Op Feb 12, 2011 om 17:05 heeft "Michael Bayer" <[email protected]> het 
volgende geschreven:

> OK I can show you the version of your code that does most of this but there 
> are some fundamental relational misunderstandings in this schema if I am 
> interpreting correctly.
> 
> Extra:
> 
> tableid         tablename
> -------         ---------
> 1               ext1
> 2               ext1
> 3               ext2
> 4               ext2
> 5               ext3
> 
> ext1:
> 
> id       discriminator     (-> FK to Extra.tableid, Extra.tablename)
> --       -------------
> 1        ext1
> 2        ext1
> 3        ext2
> 4        ext2
> 5        ext3
> 
> ext2:
> 
> id
> --
> 3 
> 4
> 
> ext3:
> 
> id
> --
> 
> 5
> 
> given ext1 ID #3, discriminator "ext2" - how can more than one Extra row be 
> referenced?  Why is "extras" assumed to be one-to-many when it can only be 
> many-to-one ?
> 
> 
> 
> 
> 
> 
> On Feb 12, 2011, at 9:57 AM, Martijn Moeling wrote:
> 
>> This whole thing is driving me crazy, What I want:
>> 
>> 
>> 
>> class Extra(Base):
>>    __tablename__            = "extra"
>>    # Primary key consists of two different columns !!!
>>    tableId                    = Column(Integer, primary_key=true)
>>    tablename                = Column(Unicode(20), primary_key=True)
>> 
>>    info                        = Column(........) #Not relevant
>> 
>> 
>> 
>> 
>> class ex1(Base):
>>   Id                  = Column(Integer, primary_key=True)

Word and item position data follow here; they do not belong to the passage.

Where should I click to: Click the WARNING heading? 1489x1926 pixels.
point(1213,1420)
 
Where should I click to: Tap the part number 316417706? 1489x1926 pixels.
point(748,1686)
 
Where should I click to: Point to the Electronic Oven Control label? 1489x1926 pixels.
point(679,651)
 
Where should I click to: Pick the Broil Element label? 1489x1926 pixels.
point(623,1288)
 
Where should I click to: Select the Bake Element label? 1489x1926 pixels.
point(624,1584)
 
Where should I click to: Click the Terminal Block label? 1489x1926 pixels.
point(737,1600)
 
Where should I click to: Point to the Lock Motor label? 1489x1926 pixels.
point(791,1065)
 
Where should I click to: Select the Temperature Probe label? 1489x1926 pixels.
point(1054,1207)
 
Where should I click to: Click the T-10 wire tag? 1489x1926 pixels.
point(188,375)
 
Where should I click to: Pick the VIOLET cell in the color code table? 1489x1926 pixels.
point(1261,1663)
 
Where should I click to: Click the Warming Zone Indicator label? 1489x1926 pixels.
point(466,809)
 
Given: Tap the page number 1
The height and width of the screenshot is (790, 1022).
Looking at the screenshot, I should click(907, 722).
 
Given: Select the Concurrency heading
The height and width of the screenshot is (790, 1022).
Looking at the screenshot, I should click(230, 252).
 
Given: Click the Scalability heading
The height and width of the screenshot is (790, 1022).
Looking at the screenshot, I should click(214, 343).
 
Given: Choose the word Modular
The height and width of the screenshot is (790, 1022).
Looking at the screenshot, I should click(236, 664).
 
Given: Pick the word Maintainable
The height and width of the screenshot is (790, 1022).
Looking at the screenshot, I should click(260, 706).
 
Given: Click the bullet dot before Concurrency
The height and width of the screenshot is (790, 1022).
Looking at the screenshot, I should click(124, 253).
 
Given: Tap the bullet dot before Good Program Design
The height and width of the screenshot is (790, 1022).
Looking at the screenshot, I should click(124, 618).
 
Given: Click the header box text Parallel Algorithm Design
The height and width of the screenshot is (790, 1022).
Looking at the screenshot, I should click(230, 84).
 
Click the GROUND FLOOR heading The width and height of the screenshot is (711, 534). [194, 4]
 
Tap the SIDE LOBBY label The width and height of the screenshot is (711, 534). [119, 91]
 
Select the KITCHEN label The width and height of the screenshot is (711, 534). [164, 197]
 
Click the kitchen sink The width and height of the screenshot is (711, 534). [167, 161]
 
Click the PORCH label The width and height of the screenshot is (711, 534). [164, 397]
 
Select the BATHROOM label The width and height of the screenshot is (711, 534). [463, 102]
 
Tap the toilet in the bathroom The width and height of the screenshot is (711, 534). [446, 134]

>>   discriminator       = Column(Unicode(20))
>> 
>>   @declared_attr
>>   def __tablename__(self):
>>       return self.__name__.lower()
>> 
>>   @declared_attr
>>   def __mapper_args__(self):
>>       if self.__name__ == 'ext1':
>>           return {'polymorphic_on': self.discriminator, 
>>                   'polymorphic_identity':unicode(self.__name__.lower()),
>>                   'extension': FilePropertiesMapperExtension(),
>>                   'batch' : False}
>>       else:
>>           return {'polymorphic_identity':unicode(self.__name__.lower()),
>>                   'inherit_condition': self.Id == extra.Id,                  
>>         #needed for something else in this config (multiple self reference)
>>                   'extension': FilePropertiesMapperExtension(),              
>>   #Needed for something else, not relevant for this sample
>>                   'batch' : False}                                           
>>  # ,,            ,,            ,,            ,,
>> 
>> 
>> # Set up foreignkey and relation to Extra....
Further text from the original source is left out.